BRIEF
In how many lines of the listing does the string "will" appear? Give only the number.
※ ※ ※
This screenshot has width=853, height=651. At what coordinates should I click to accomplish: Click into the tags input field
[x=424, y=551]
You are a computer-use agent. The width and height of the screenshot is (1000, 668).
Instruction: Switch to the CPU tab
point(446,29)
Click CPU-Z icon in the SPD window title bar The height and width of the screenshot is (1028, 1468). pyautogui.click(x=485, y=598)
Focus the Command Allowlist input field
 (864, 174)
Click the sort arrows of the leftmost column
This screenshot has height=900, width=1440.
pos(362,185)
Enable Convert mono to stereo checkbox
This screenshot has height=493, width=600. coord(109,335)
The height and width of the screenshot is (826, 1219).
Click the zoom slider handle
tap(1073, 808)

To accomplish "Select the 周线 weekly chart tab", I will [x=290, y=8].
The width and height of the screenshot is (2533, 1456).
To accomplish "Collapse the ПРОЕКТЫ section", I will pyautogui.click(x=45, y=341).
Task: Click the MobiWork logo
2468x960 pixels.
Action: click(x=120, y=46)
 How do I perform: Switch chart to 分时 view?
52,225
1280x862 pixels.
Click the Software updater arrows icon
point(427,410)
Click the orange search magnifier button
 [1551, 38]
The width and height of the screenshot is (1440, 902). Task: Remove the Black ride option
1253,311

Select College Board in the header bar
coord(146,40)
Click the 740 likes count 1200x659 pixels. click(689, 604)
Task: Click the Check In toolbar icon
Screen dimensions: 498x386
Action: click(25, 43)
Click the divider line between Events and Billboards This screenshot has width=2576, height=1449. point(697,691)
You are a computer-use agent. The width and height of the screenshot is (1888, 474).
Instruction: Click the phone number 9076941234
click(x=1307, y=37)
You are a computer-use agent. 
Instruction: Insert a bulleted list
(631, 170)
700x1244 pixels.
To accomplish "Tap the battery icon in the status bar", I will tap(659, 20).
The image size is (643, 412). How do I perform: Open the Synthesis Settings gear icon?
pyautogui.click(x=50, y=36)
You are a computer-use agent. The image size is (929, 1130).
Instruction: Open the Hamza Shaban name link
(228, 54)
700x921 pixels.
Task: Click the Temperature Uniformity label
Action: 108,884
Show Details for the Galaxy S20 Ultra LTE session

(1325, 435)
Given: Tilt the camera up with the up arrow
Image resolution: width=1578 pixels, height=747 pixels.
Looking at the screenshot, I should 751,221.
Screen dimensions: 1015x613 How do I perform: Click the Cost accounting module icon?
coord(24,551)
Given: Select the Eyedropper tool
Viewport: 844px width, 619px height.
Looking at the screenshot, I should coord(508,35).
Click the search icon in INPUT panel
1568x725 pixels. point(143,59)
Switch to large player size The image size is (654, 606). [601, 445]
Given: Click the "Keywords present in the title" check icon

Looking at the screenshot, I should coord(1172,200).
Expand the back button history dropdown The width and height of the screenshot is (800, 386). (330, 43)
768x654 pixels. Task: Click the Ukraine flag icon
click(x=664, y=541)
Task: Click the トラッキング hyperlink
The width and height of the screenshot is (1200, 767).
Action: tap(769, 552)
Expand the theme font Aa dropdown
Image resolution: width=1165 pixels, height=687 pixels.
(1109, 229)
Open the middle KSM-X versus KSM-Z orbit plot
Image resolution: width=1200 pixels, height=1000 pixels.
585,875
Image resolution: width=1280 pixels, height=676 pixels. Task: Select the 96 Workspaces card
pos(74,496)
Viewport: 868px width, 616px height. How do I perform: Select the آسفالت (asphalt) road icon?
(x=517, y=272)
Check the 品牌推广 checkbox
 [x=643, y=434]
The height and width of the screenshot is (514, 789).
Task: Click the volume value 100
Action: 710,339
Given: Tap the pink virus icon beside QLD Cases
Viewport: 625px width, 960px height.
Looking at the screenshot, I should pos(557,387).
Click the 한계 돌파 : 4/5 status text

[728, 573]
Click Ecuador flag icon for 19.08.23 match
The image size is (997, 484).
※ ※ ※
RESPONSE BOX
3